Thinking about getting a sous vide. Concerned that I will not use it enough. Just another piece of underused equipment.


Sous vide is definitely not a time saver. It is all about precision... and timing a cook.

If you want to cook a piece of meat to exactly medium rare, every time. Sous vide does that. But, it will take longer to do it.

If you want a perfectly cooked steak, but you are not exactly sure when you will be serving it, sous vide will do that.

I don't use mine as much as I could. If it is a nice day, and I want to cook over charcoal/wood, then I do that. But, it isn't going to be as precise as cooking sous vide, followed by a scorching hot sear.

If you look at sous vide as one more tool in your toolbox, I think you will be happy with it.

BTW, I'm a "no" vote on mint jelly with lamb, too. My taste buds just never got that memo.

CD
 
I find that it is now the only way to cook chicken breast so that it is tender inside. ("Chicken tenders" are otherwise false advertising...) I recently made bottom round steaks that are tender and medium-rare - a cut that I alas get with my CSA beef share that are marginal when cooked otherwise), although I did make an acceptable one once more conventionally.

I don't use it for every thing, but it is great for thicker steaks, and it is also good when you have company over and the set time you want to serve a main meat / steak gets delayed - you have more timing leeway without turning the dinner into shoe leather. Or something you pull out and have to serve cold. As Caseydog said, it's another tool, and these days they don't cost that much. Don't buy one you can only use from your phone - be flexible. My sous vide pot is my stock pot/lobster pot/water bath canning pot/chicken plucking pot. I did purchase silicon zip lock bags, but they're re-usable and a one time purchase deal.

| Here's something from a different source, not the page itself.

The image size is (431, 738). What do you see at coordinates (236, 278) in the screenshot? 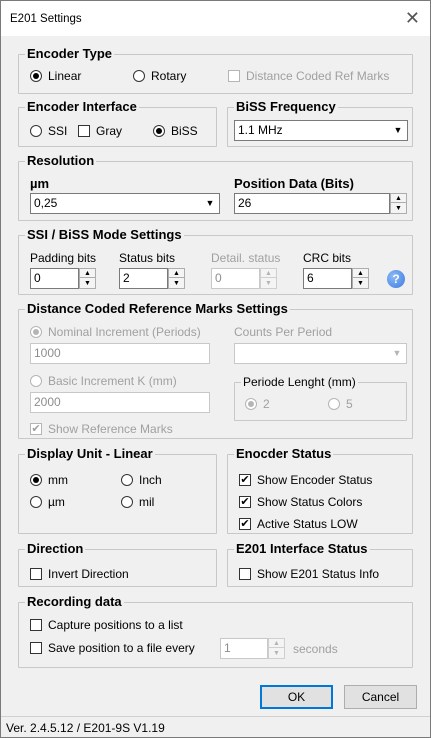
I see `detail-status-input: 0` at bounding box center [236, 278].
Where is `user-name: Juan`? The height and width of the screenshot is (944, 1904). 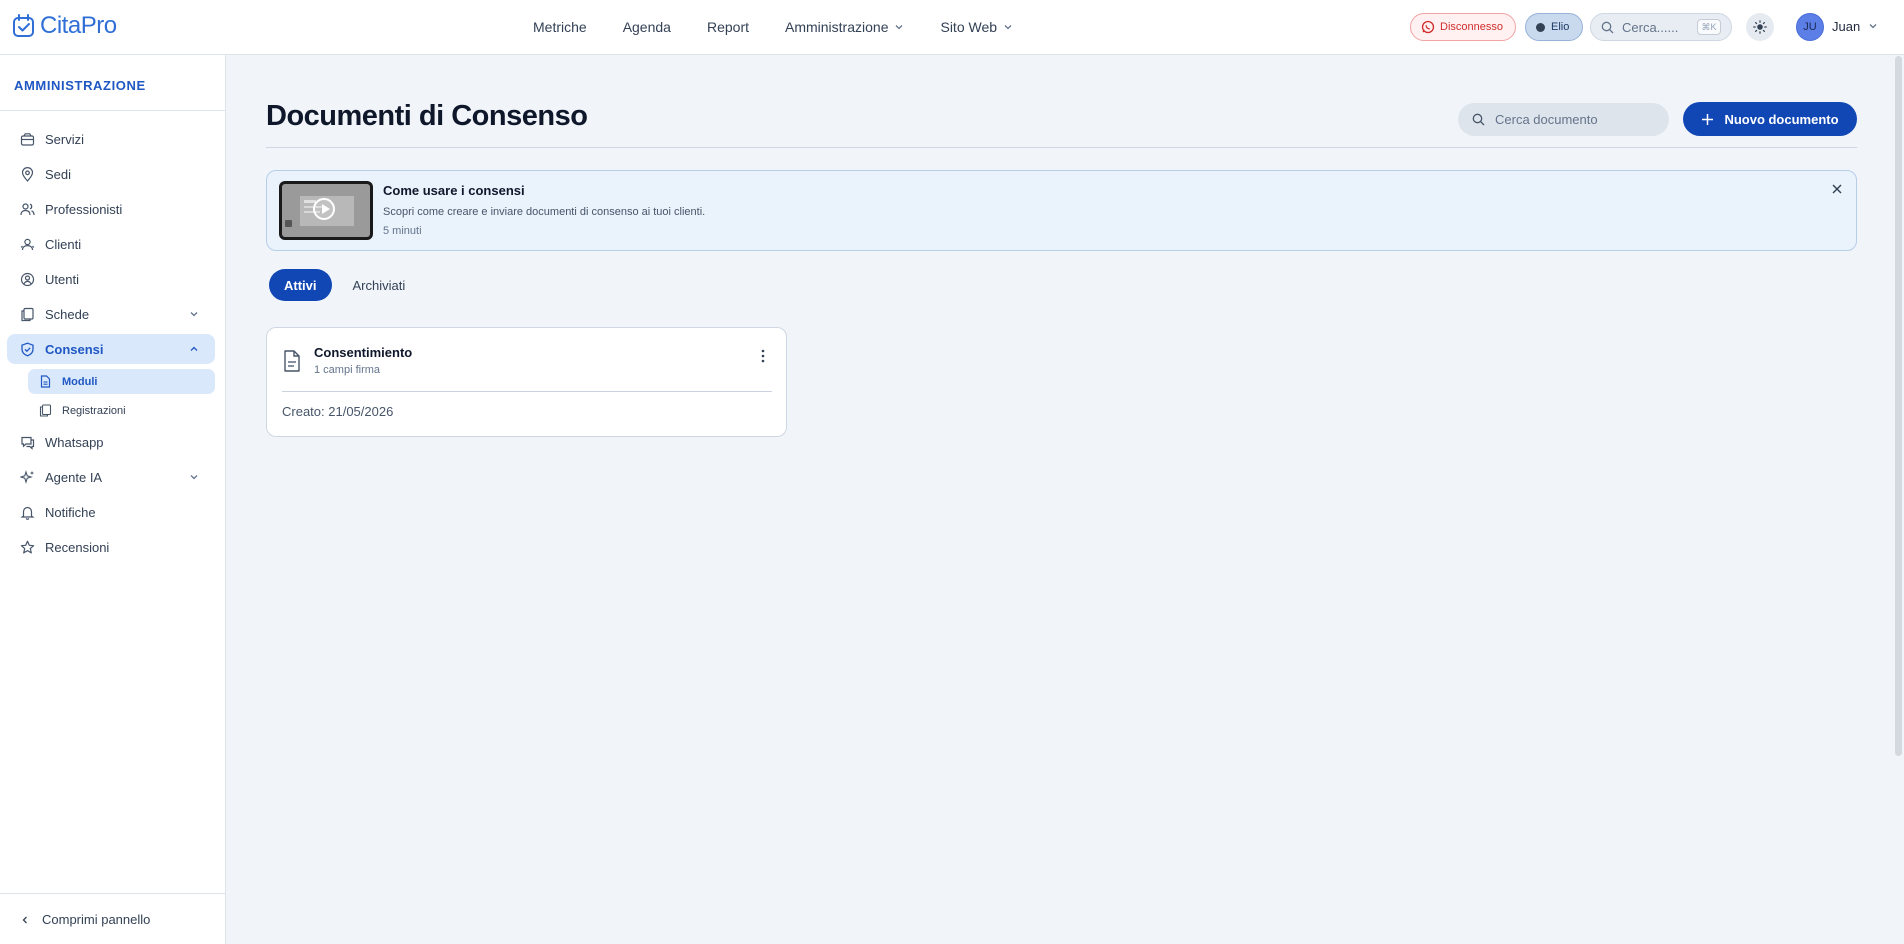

While they work fine with say, salmon filets, I don't see an advantage using sous vide for the seafood I've tried so far. But I'm finding a lot of things this gadget does work very well with. Down the road I plan to do a pork roast, and/or a lamb roast. Some veggies also do well in sous vide, although since they usually require higher temps, I'd go with those more-inert silicon bags over plastic.